KK Lecture Series Presents: Danica Salazar and Ekaterina Baklanova

January 19, 2023

 

Kritika Kultura invites the public to two lectures on January 25, 2023, Wednesday, at Natividad Galang Fajardo Conference Room, De La Costa Hall. Please register via https://bit.ly/Jan25KKLectures by January 24, Tuesday.

 

2:00 PM (PHT [UTC+8])

The Philippines in Quotes: Literary and Linguistics Evidence for Philippine English in the Oxford English Dictionary

Abstract. The Oxford English Dictionary (OED), widely regarded as the most authoritative dictionary of the English language, contains information on the meaning, history, and pronunciation of over 600,000 words—past and present—from across the English-speaking world, exemplified by nearly three million quotations. This presentation will look at the way the Philippine variety of English has been represented in the OED, focusing primarily on the quotations illustrating Filipino entries in the dictionary. These quotations come from a wide variety of written sources, from novels and academic journals to newspapers and magazines, to blogs and tweets. They represent the whole chronological breadth of English in the Philippines, from its widespread local use in the present day, going back to the time of its initial introduction to the islands by its American colonizers, and to an even earlier period when the archipelago appeared in various European navigational accounts written in or translated into English. The talk will highlight the Filipino publications and authors cited in the OED whose writing provides evidence of the distinctive vocabulary of Philippine English, and examine what these quoted works reveal about Philippine literature, history, and culture.

Lecturer. Dr Danica Salazar is Executive Editor for Oxford Languages, where she leads editorial projects for world varieties of English. She also researches and writes World English entries for the Oxford English Dictionary, and represents Oxford Languages in lectures and conferences, as well as in international print and broadcast media. Prior to joining Oxford University Press, she was the Mellon Postdoctoral Fellow in English Language Lexicography at the English Faculty and Hertford College of the University of Oxford. She holds a doctorate degree in Applied Linguistics (sobresaliente) from the University of Barcelona, a Master’s degree in Teaching Spanish as a Foreign Language (sobresaliente cum laude) from the University of Salamanca and a Bachelor of Arts degree in European Languages (Spanish and French, magna cum laude) from the University of the Philippines-Diliman.

 

4:00 PM (PHT [UTC+8])

Borrowings in the Degree Paradigms of Tagalog Adjectives

Abstract. The report presents the results of a case study of the degree system in the contemporary Tagalog, as well as the impact of Spanish and English as donor languages on this system. A number of well-known works on the grammar of Tagalog (Schachter & Otanes 1972; De Guzman 1996; Malicsi 2013; Cena 2014) show differences both in approaches to characterizing the degree paradigm of Tagalog adjectives and in the scope of its inventory items considered. The impact of Spanish and English borrowings on the whole system of degrees in Tagalog adjectives has not yet received any particular attention. Following the approach by Igor Melchuk (1998) I have attempted to describe this system as consisting of the adjectival paradigms of intensity category and comparison category. The impact of Spanish and English borrowings in these two paradigms has been analyzed based on the Leipzig Corpus of Tagalog (2017) and a range of publications. It will be shown that the inventory of the intensity paradigm of Tagalog has been enriched with a Spanish-derived Moderative Marker as well as two Spanish and two English-derived Elative Markers. In the comparison paradigm which includes Comparative, Superlative, Equative, and hypothetically also an “Inferior” degree forms, Spanish Comparative marker mas prevails, while pareho/parehas has been adopted as another Equative degree marker. Along with the native Relator sa, two borrowed Relators kaysa and kumpara sa are part of the Tagalog comparison inventory. Finally, it is suggested that the use of mas as a double-marker in comparison of inequality may indicate a tendency to grammaticalization of mas towards a general “comparison of inequality” marker.
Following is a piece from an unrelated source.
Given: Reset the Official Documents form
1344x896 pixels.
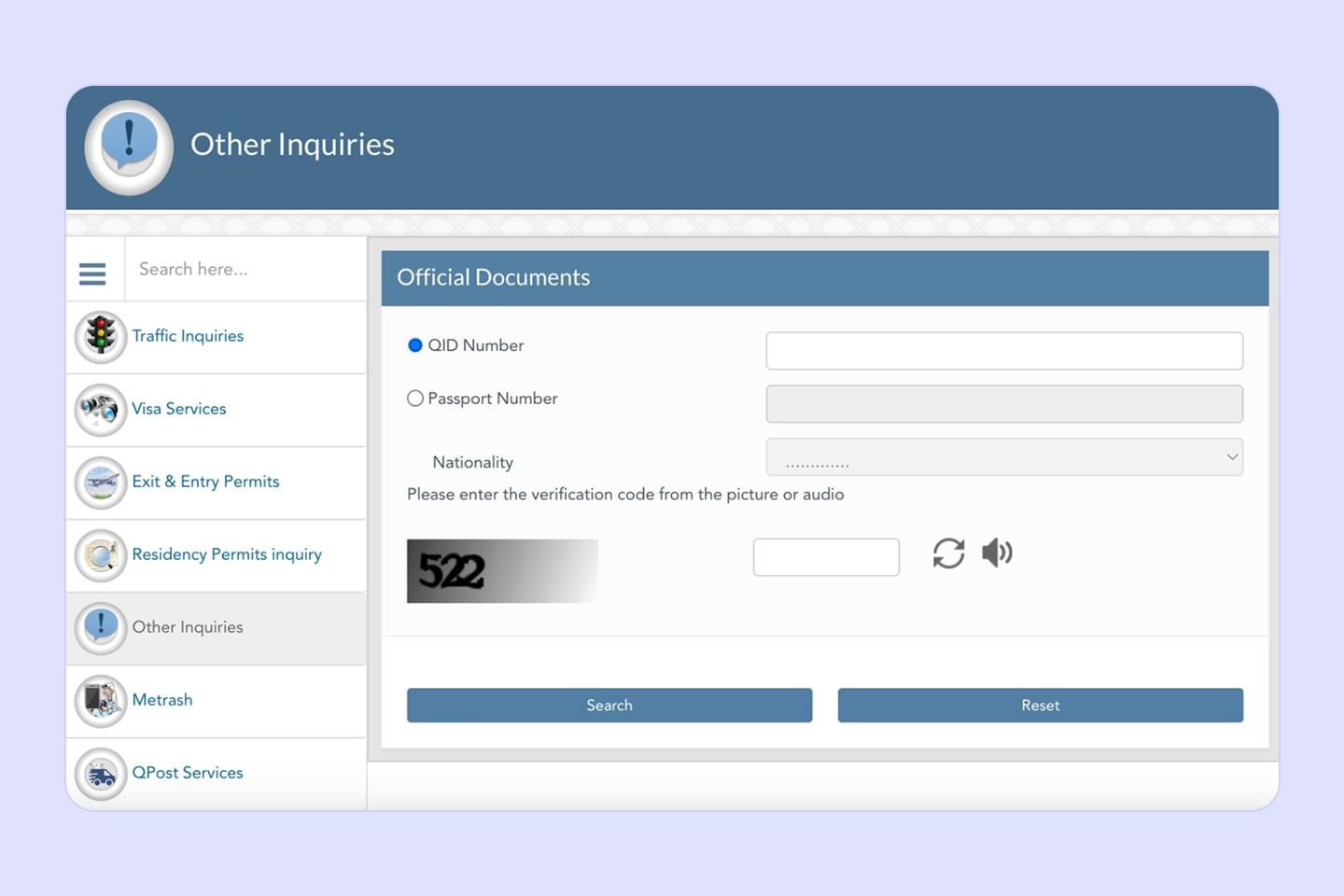Looking at the screenshot, I should click(x=1040, y=705).
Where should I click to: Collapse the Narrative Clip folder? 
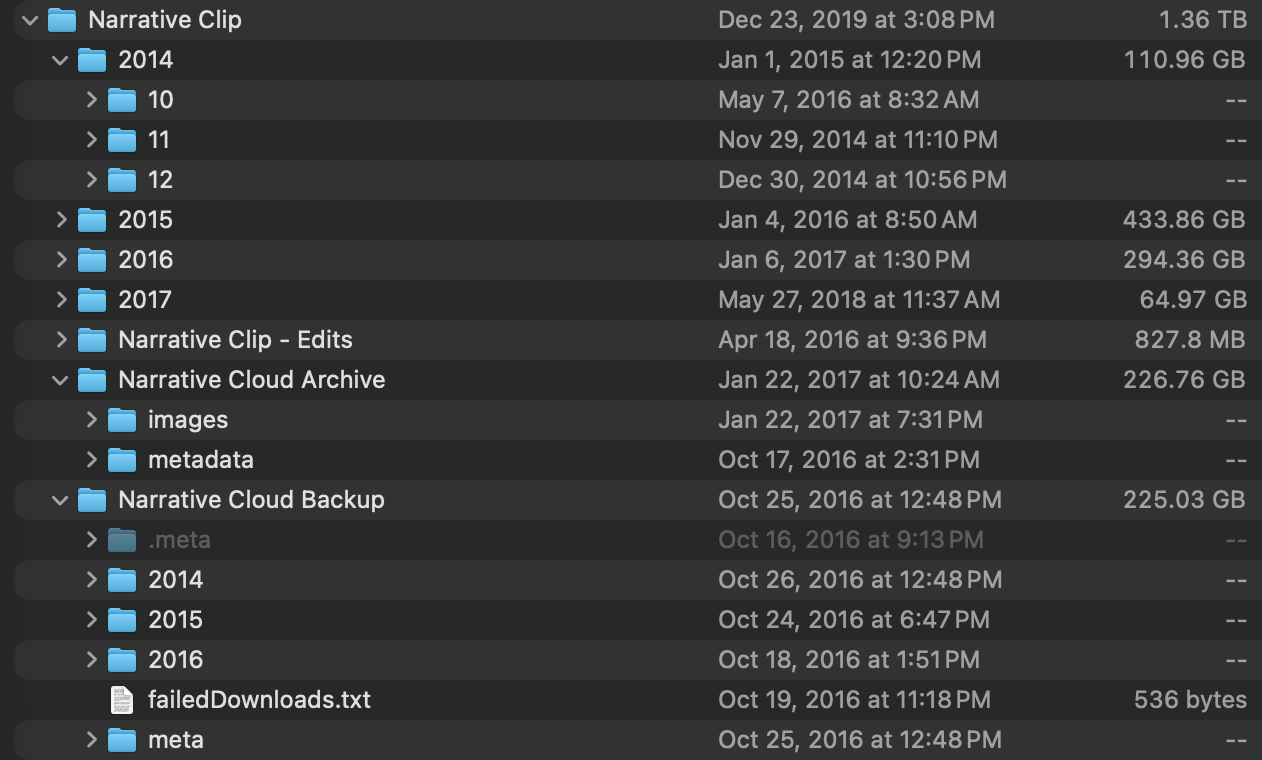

Lecturer. Dr Ekaterina Baklanova is a Senior Research Fellow at the Institute of Asian and African Studies of Lomonosov Moscow State University (Russia), where she also obtained her PhD in 2010. Her major scholarly interests concern Tagalog linguistics, particularly language contact, contact-induced changes and morphology. Her research activities also include History of the Philippine Literature, Contemporary Philippine Literature and Malay Linguistics. Ekaterina Baklanova currently teaches Tagalog/Filipino Language, Philippine Literature and Linguistics at the IAAS of Lomonosov Moscow State University. She has publications in various journals and collections about borrowing and contact-induced change in Tagalog and some of its grammatical features, as well as about the Philippine literature and culture.